Cinco

Jefferson se detuvo en el pueblo para reservar una habitación en el hostal en el que se había alojado la última vez. Estaba cansado, hambriento e irritado. Y cuando la propietaria del hostal, Francés Boyle, lo fulminó con la mirada, la irritación se convirtió en enfado.

– Vaya -dijo Francés, cruzando los brazos sobre su amplio busto-, Pero si es el propio Jefferson King, volviendo a la escena del crimen.

– ¿Qué crimen? Perdone, pero no la entiendo.

– Ja! A buenas horas pides perdón… aunque no es a mí a quien deberías pedírselo.

Jefferson cerró los ojos brevemente. Francés Boyle estaba regañándolo como si fuera un crío de cinco años que hubiese roto un cristal.

– Señora Boyle, llevo horas metido en un avión y luego he venido hasta aquí desde el aeropuerto en un coche al que se le ha pinchado una rueda y ahora… -Jefferson respiró profundamente- me estoy calando. Pero si me alquila una habitación, estaré encantado de escuchar sus quejas…
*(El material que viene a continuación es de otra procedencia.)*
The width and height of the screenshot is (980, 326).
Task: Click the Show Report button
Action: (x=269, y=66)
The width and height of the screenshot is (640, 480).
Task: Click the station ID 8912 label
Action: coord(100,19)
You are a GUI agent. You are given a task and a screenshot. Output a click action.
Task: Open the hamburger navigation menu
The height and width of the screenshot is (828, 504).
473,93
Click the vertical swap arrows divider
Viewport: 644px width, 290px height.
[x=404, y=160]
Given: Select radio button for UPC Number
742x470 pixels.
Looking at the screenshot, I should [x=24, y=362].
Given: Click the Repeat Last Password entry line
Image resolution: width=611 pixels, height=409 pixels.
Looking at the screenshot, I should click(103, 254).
– Está acostumbrado a dar órdenes, ¿eh? Pues yo no soy uno de sus lacayos y no tengo tiempo para gente como usted.

¿Qué estaba pasando allí? Era como si hubiese entrado en un universo paralelo. Aquella gente que se había mostrado tan amable con él unos meses antes ahora lo miraba como si fuera un criminal.

– ¿Se puede saber qué he hecho? Hace meses que no vengo por aquí…
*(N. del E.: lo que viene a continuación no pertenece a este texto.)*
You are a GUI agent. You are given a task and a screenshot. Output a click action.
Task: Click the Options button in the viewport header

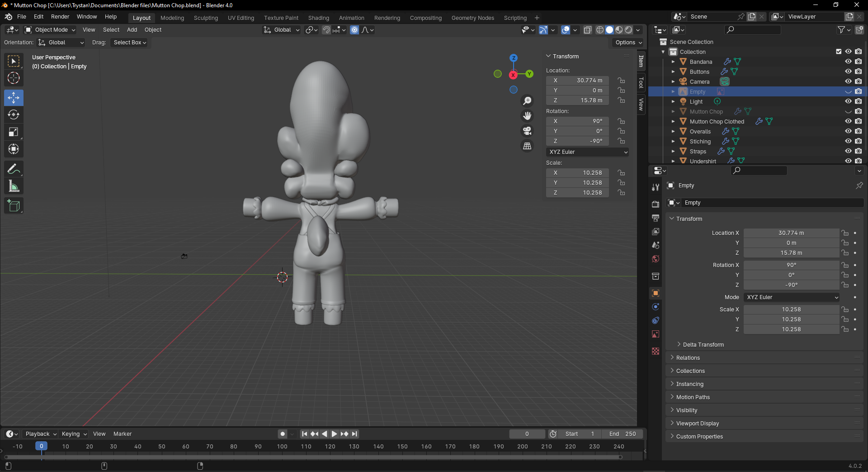tap(628, 43)
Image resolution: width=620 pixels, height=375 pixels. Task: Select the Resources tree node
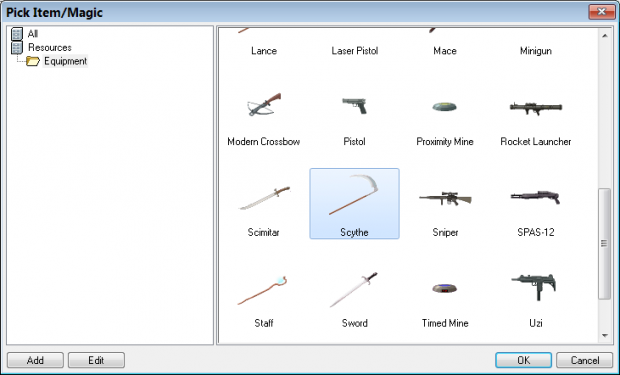50,47
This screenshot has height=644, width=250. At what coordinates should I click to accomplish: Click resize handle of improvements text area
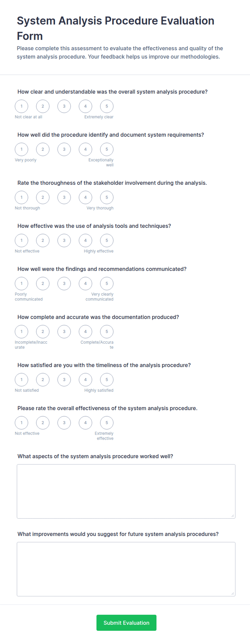point(233,593)
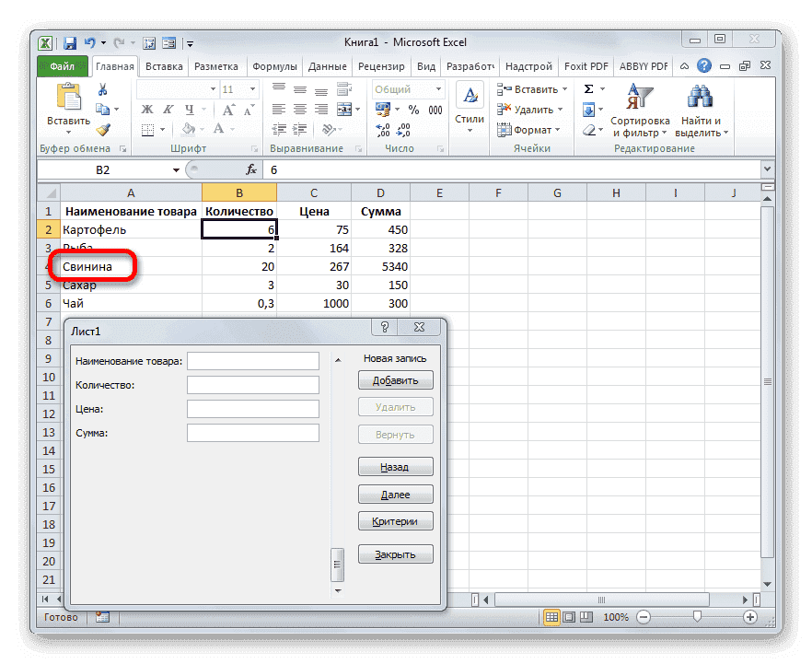The image size is (812, 664).
Task: Apply Percent style in Число group
Action: click(x=412, y=109)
– Desde luego, eso ya lo sabemos. Nos hemos llevado una buena decepción con usted, señor King.

– ¿Una decepción? -Jefferson no entendía nada-. ¿Se puede saber qué demonios está pasando?

– Un hombre decente sabría la respuesta a esa pregunta -contestó Francés-, Y no me gusta nada que se nombre al demonio en mi casa.

– No estoy en su casa -dijo él, señalando el porche-. Usted no me ha dejado pasar, así que me estoy mojando.

– Y no pienso hacerlo.

Muy bien, estaba experimentando de primera mano lo que había tenido que sufrir el equipo del rodaje. Pero era incomprensible. Fuese cual fuese el problema, lidiaría con él más tarde. Por el momento, lo que necesitaba era una habitación y un buen desayuno. Sólo entonces estaría listo para ir a la granja de Maura Donohue.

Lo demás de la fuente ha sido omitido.